In textbooks and scientific litterature, analytical imprecision is often assumed to be normally distributed. I.e., theoretically, if the same chemical sample were analysed over and over again ad infinitum, the measurements would follow a normal distribution with a mean value equal to the true analyte concentration and a standard deviation corresponding to the coefficient of variation (CV) of the analysis.
However, according to some papers such as this one and this presentation by the same author...

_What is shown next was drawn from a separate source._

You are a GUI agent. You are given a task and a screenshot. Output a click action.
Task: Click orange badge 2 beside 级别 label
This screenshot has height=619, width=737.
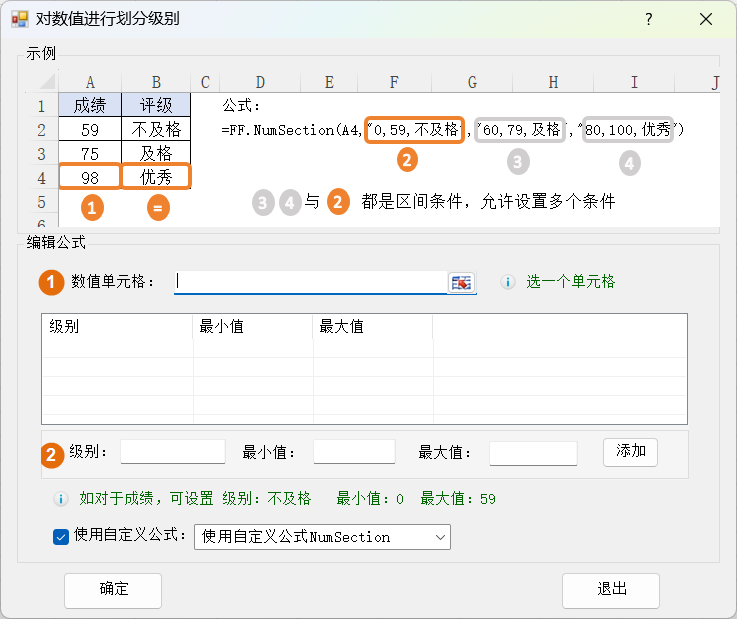52,454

[...] the distribution of values attributed to the measurand is sometimes approximately lognormal and therefore asymmetric around the measurement value.
In another paper...
[i]t is argued that (a) there is no theoretical reason why such distributions should be log-normal and there is abundant evidence that they are not; (b) quasi-log-normal distributions can be produced as artifacts by data recording practices; and (c) inordinately large numbers of analytical results would be needed to distinguish a log-normal distribution from a normal distribution.
This may be important because if measurements are normally distributed, the true concentration in a sample is best estimated by making several measurements and calculating their mean. For log-normally distributed measurements, however, the true value is more accurately estimated by the geometric mean, whereas the arithmetic mean will yield a positive bias.
When the CV is low, the normal and log-normal distribution will be very similar in shape. When the CV increases, the difference will be more pronounced. In addition to the difference in shape, the normal distribution opens up to the possibility that measurements will sometimes have negative values, whereas the log-normal will always yield positive values.
Are there good reasons to believe that measurements are normally rather than log-normally distributed? If measurements can indeed end up having negative values, how does that happen analytically?
Addition: I am particularly interested in how the above question pertains to UHPLC-MS/MS within the field of analytical pharmacology.